使用 NAudio 进行 MIDI 节拍检测
概述了用于《吉他英雄》等游戏的基本节拍检测。
引言
在过去的几周里,我一直在开发一款类似《吉他英雄》的游戏。当我绞尽脑汁思考如何获取每个音符以便在屏幕上显示时,我偶然发现很多人都在尝试做与我类似的事情,但网上没有一个明确的答案。我确实找到了第三方库 NAudio,可以在这里下载。这个库拥有令人惊叹的各种实用音频工具,但在这里,我们将使用它的 MIDI 库,因为 MIDI 文件格式是节拍检测中最容易使用的格式之一。
其他工具
另一个在(重新)使用此代码时有用的工具是Anvil Studio。它是一个免费的 MIDI 编辑器;然而,我们在这里需要做的是在其中打开和保存 MIDI 文件。这将把单轨 MIDI 转换为多轨 MIDI,以便于节拍检测的使用。
使用代码
我们需要做的第一件事是获取每个 MIDI 音符的频率。使用 440Hz 的钢琴调音可以很容易地做到这一点
static double[] midi = new double[127];
static void getFrequencies()
{
//get frequencies for midi notes at 440 tuning (piano)
int a = 440;
for (int i = 0; i < 127; i++)
{
midi[i] = (a / 32) * Math.Pow(2, (i - 9) / 12);
}
}
此代码将 MIDI 音阶(0-127)中的每个音符转换为赫兹(Hz)的频率。
接下来,我们需要获取 MIDI 文件的各种信息,以便我们可以对其进行操作
static string getFilename()
{
Console.Write("Path to MIDI file (relative or absolute): ");
string filen = Console.ReadLine();
if (!File.Exists(filen))
{
Console.WriteLine("That file does not exist.");
return getFilename();
}
return filen;
}
static int getTrackNumber()
{
Console.Write("Melody Track #: ");
string track = Console.ReadLine();
int trackN;
if (!int.TryParse(track, out trackN))
{
Console.WriteLine(track + " is not a valid number.");
return getTrackNumber();
}
return trackN;
}
static string getSortType()
{
Console.Write("Sort importance by [(d)uration or (v)olume]: ");
string sortType = Console.ReadLine();
if (sortType != "d" && sortType != "v")
{
Console.WriteLine("Invalid sort type " + sortType);
return getSortType();
}
return sortType;
}
static string getOutputPath()
{
Console.Write("Path to output (*.song): ");
string output = Console.ReadLine() + ".song";
foreach (char c in Path.GetInvalidFileNameChars())
{
if (output.Contains(c))
{
Console.WriteLine("The character '" + c + "' is not allowed in file names.");
return getOutputPath();
}
}
return output;
}
这些函数提供输入文件名、输出文件名、旋律轨道编号以及如何确定音符重要性的方法。重要性将决定音符的难度(高重要性用于简单难度,中等重要性用于中等难度,低重要性用于困难难度。这似乎有些矛盾,但音符的重要性决定了它对旋律的重要性,这意味着低重要性的音符是装饰性的,而高重要性的音符在所有难度下都应该出现)。
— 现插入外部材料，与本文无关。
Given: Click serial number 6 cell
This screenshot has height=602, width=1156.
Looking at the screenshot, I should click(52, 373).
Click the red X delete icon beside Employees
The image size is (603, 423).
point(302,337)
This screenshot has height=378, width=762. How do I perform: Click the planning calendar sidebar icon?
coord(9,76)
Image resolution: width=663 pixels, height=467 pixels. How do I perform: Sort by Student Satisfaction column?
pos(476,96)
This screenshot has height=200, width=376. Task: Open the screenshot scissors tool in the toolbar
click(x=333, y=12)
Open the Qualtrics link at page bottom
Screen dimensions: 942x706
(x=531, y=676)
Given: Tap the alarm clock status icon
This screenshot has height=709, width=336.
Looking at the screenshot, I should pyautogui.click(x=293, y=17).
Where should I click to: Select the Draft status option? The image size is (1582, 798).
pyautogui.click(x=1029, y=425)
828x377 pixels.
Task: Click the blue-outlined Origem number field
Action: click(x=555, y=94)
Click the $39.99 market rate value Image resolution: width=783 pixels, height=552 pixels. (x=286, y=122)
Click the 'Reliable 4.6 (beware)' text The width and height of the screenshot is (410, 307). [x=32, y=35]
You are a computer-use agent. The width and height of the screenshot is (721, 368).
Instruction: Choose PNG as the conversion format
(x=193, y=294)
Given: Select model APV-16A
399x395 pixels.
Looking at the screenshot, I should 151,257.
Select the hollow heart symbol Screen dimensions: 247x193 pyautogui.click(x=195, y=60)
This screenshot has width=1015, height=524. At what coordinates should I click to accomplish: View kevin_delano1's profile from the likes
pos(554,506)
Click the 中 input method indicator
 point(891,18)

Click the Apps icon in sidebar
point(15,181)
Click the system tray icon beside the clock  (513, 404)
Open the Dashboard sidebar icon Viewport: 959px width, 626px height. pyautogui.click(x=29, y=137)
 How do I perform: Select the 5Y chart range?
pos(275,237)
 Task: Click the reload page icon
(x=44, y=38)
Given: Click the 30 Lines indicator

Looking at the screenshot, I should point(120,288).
现在,我们可以开始使用 NAudio 来处理 MIDI 了。在我们开始查看代码之前,我们需要包含所有必要的 using 指令,包括后面文章中需要的一些
using System;
using System.Collections.Generic;
using System.Linq;
using System.Text;
using System.Threading.Tasks;
using NAudio;
using NAudio.Midi;
using System.IO;
using System.Xml;
using System.Xml.Serialization;
我们需要访问的主要音频处理命名空间是 NAudio 和 NAudio.Midi。如果您只关心节拍检测而不关心我如何应用它,则不需要 IO 或 XML 命名空间。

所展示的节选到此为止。